Facebook summoned a group of tech journalists to its Menlo Park headquarters this morning to unveil the latest products its legions of programmers have been hard at work building. The major announcement was a new search engine called “Graph Search,” which will allow users to run extremely powerful search queries on the social networks database of 1 billion members, 1 trillion social connections, and 240 billion photos.
The service’s unique dataset will allow for customizable queries that would be difficult (or impossible) for competing photo sharing services to offer.
Basic photo search queries might be based around location. Tell the service to find “Photos of my friends taken in San Francisco, California,” and that exact set of photos will pop up.
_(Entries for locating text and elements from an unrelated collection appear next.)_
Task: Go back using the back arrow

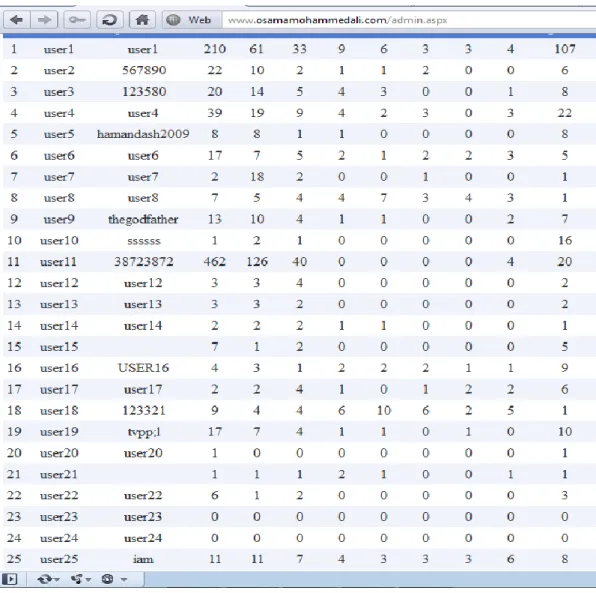Action: click(17, 20)
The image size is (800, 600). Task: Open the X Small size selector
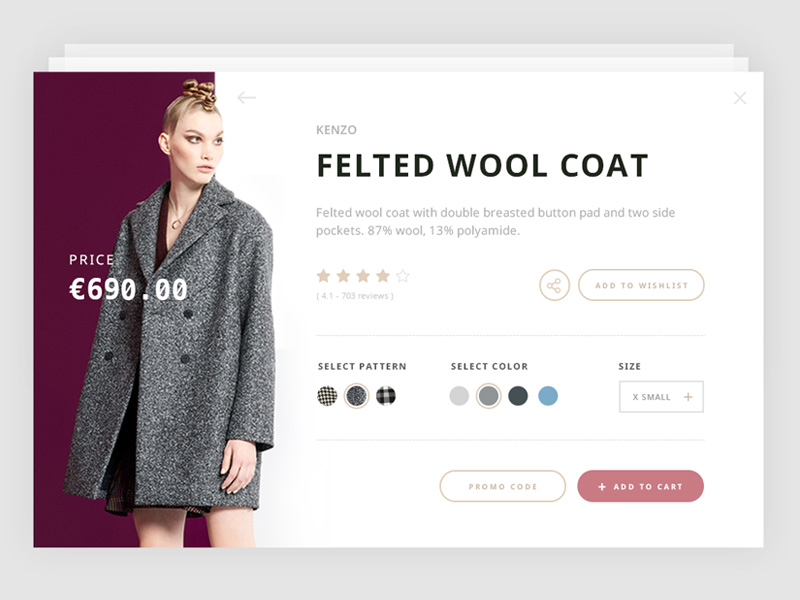click(661, 396)
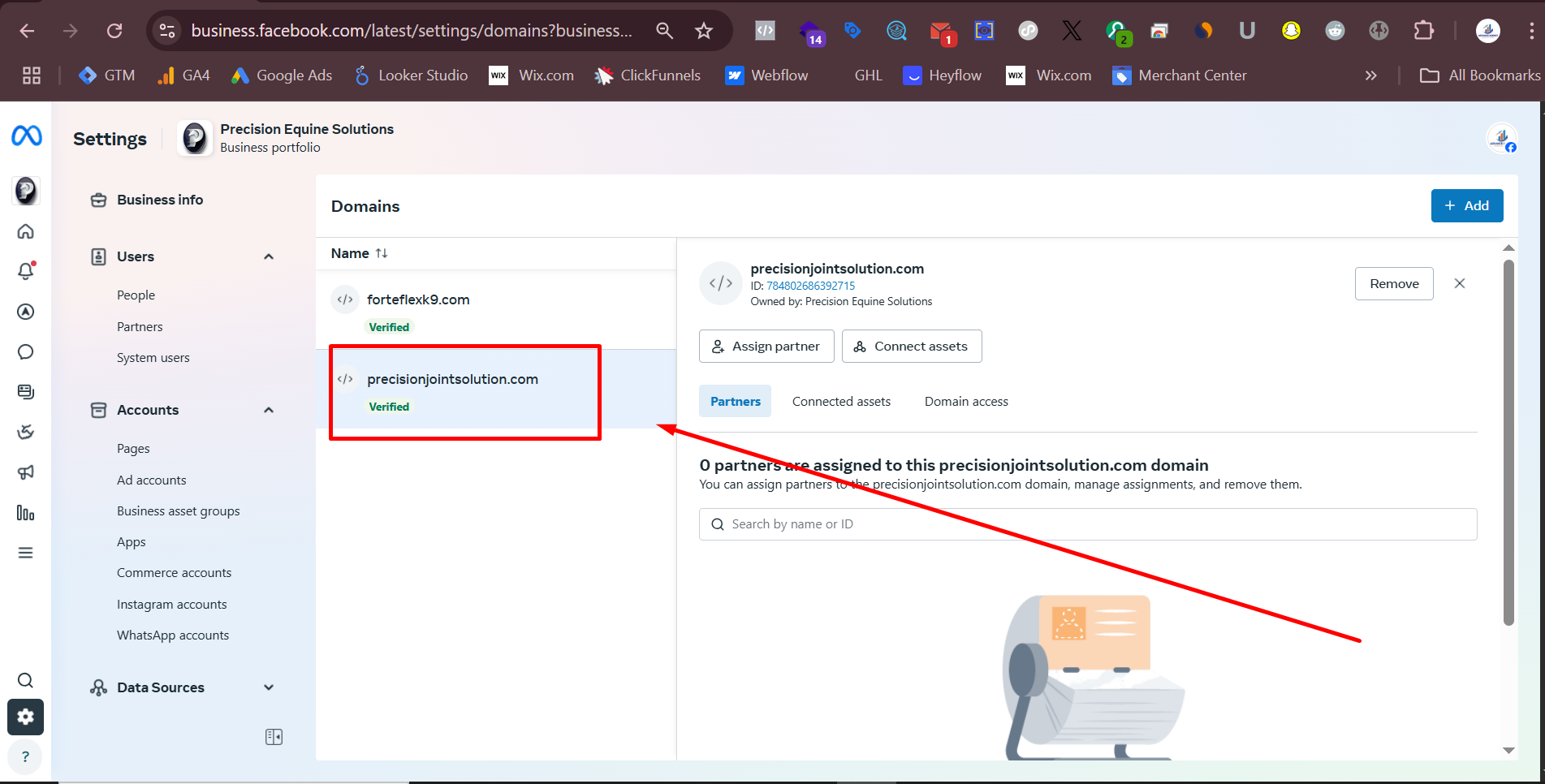Click the sidebar search magnifier icon
Image resolution: width=1545 pixels, height=784 pixels.
click(26, 680)
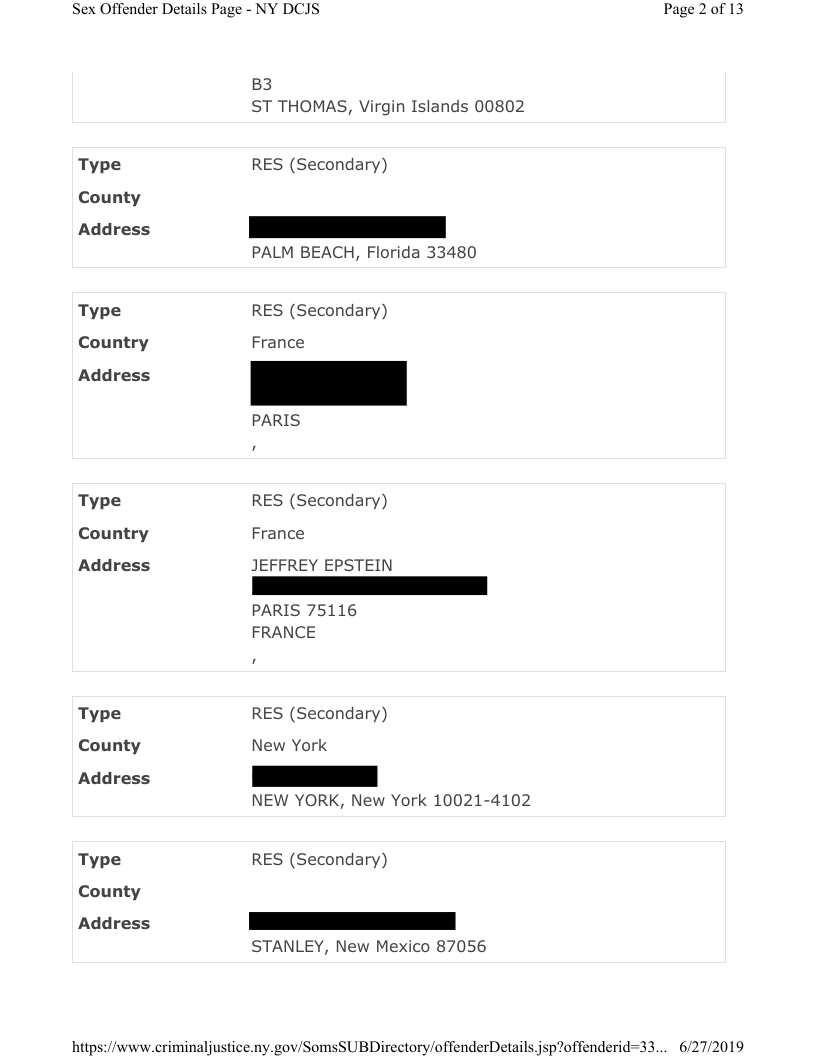Click the redacted block above the New York address
Viewport: 816px width, 1056px height.
[x=314, y=776]
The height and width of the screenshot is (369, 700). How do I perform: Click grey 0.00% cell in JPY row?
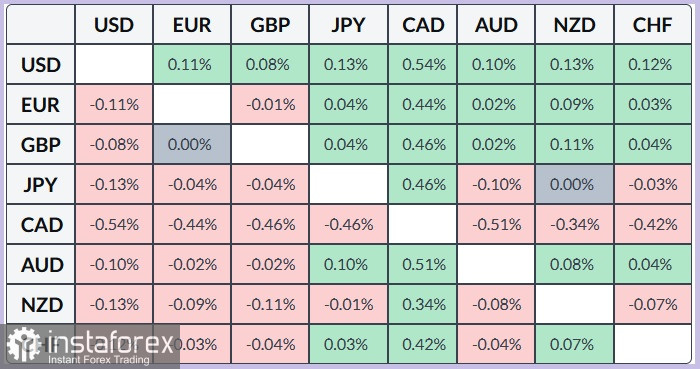point(574,184)
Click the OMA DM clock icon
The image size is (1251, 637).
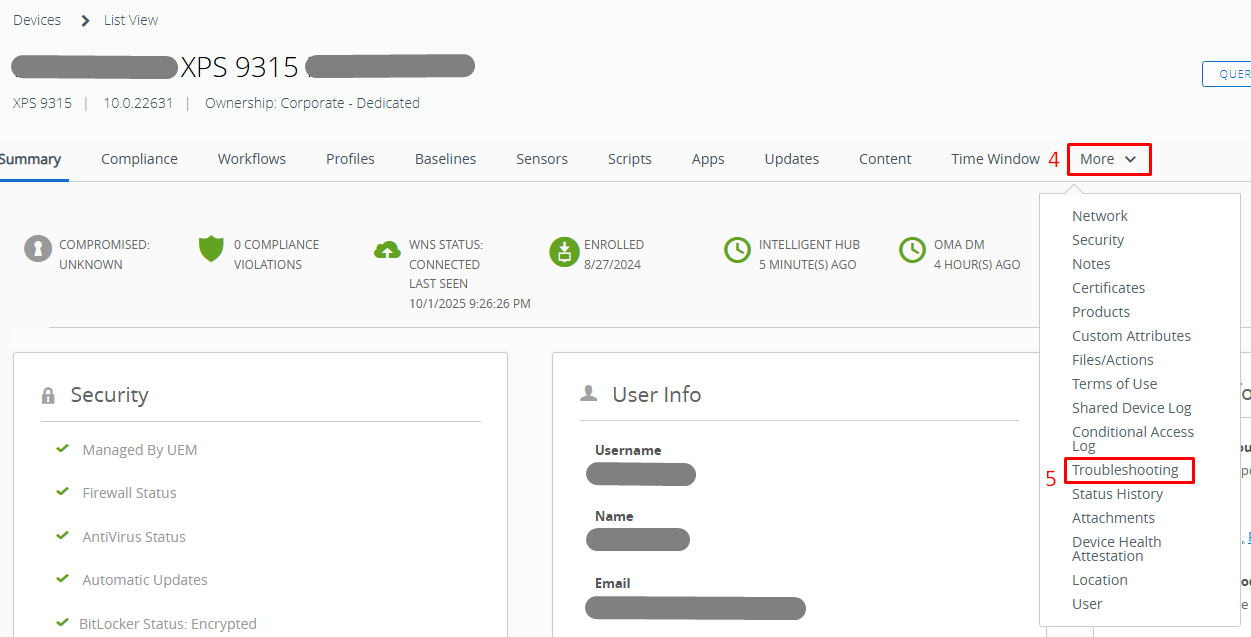click(912, 250)
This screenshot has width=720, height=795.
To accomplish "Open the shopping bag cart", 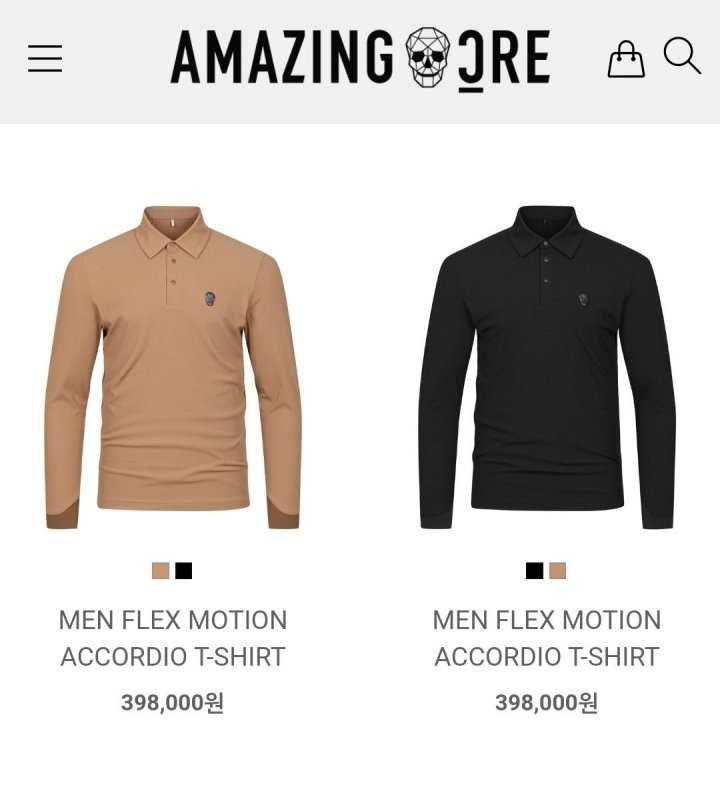I will click(626, 59).
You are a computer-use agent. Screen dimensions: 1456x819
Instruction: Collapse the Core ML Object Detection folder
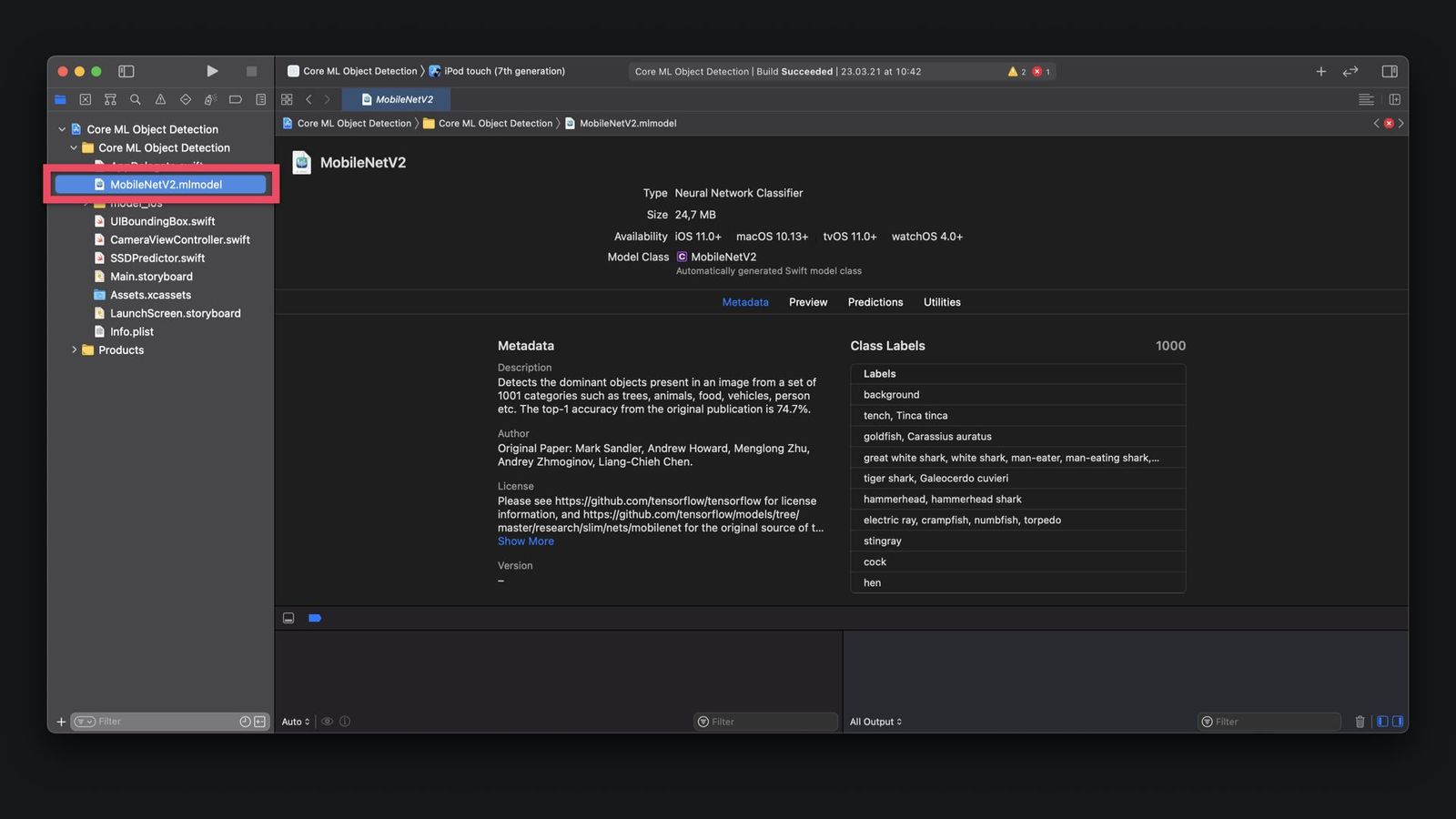point(73,147)
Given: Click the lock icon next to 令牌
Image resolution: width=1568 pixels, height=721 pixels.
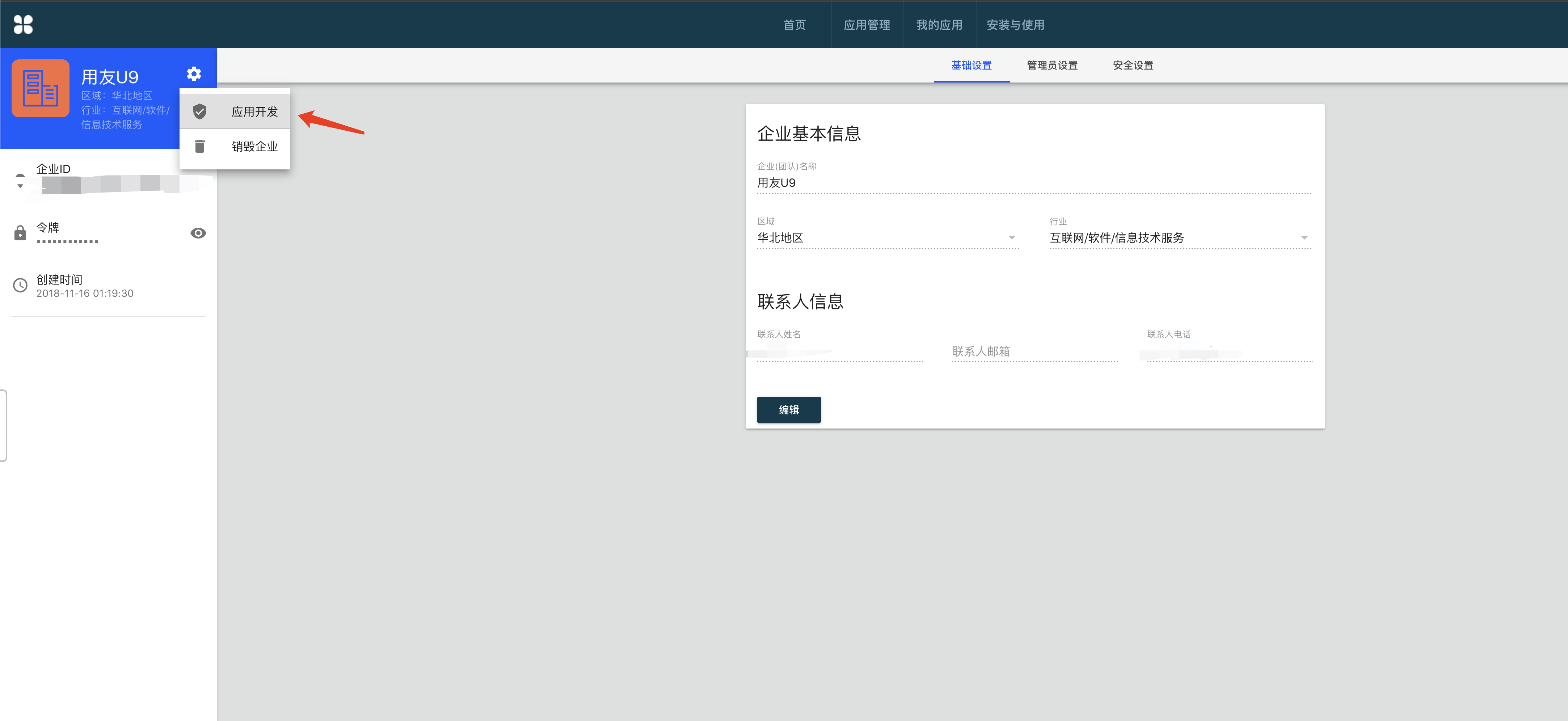Looking at the screenshot, I should click(20, 233).
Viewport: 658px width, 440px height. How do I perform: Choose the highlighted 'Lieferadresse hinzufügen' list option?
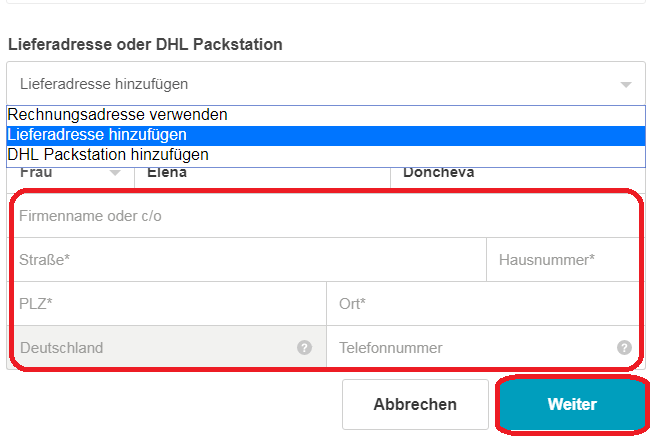pyautogui.click(x=97, y=135)
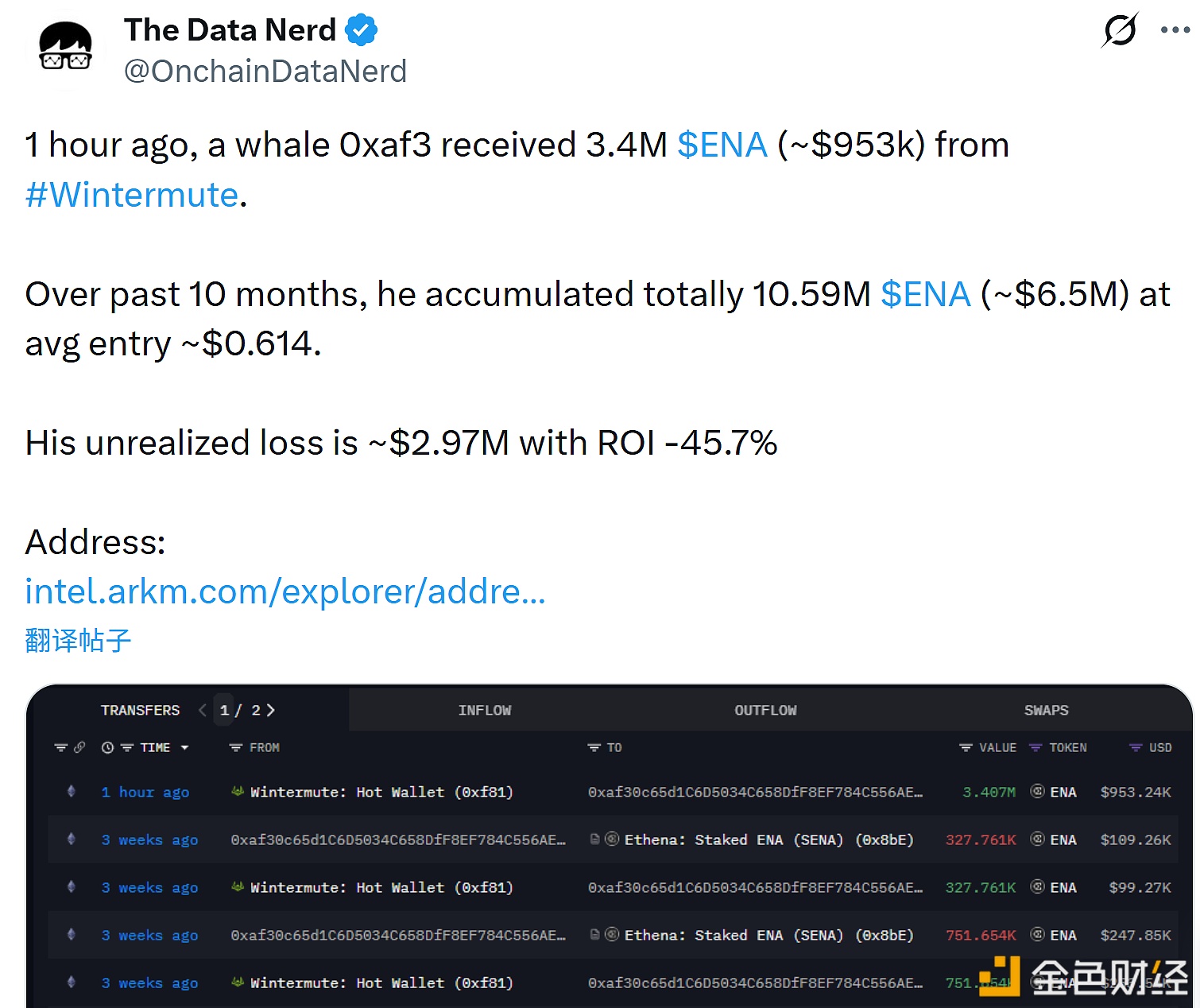Expand the TIME sort dropdown arrow
The width and height of the screenshot is (1200, 1008).
(x=185, y=748)
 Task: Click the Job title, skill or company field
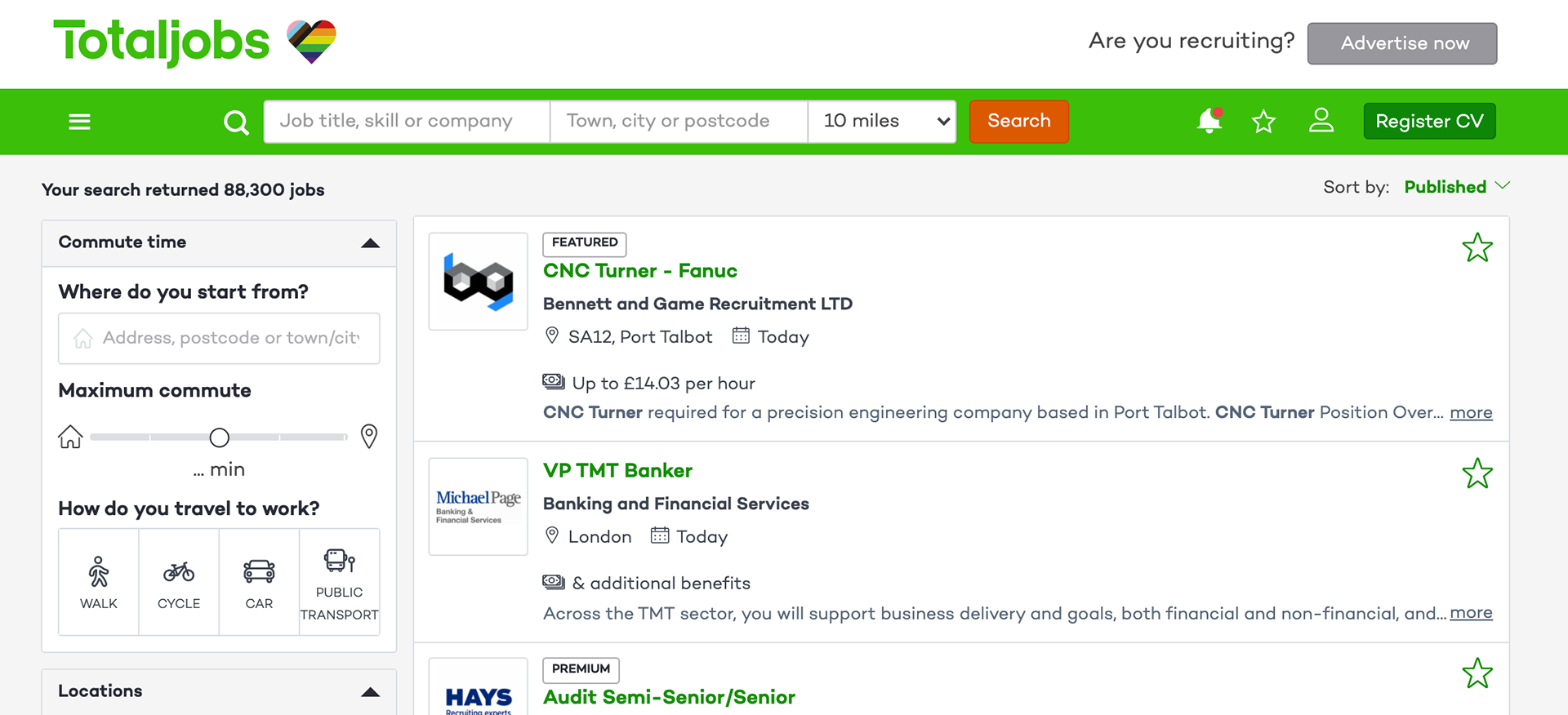[x=407, y=122]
A query that is a little more general — but still location-based — would be something like “Photos of my friends taken in national parks.”
Resulting photos will be ranked based on quality, which is calculated using likes, comments, and other analytics (possibly views?).
You’ll be able to run a query based on date. Search for “Photos of my friends before 1990,” and you’ll be taken back in time to when all your loved ones are at least 20 years younger.
Google Image search can already do photo searches based on keywords, but Facebook’s is a bit different in that it will only search through images that have been shared with you by your connections.
Here’s a video introducing Facebook’s new Graph Search:
http://youtu.be/bSji6Y66aKo
Facebook is finally leveraging its massive social network to deliver a photo experience that other services can’t really match, but we’ll likely soon be seeing similar features propagating all across the photo sharing world.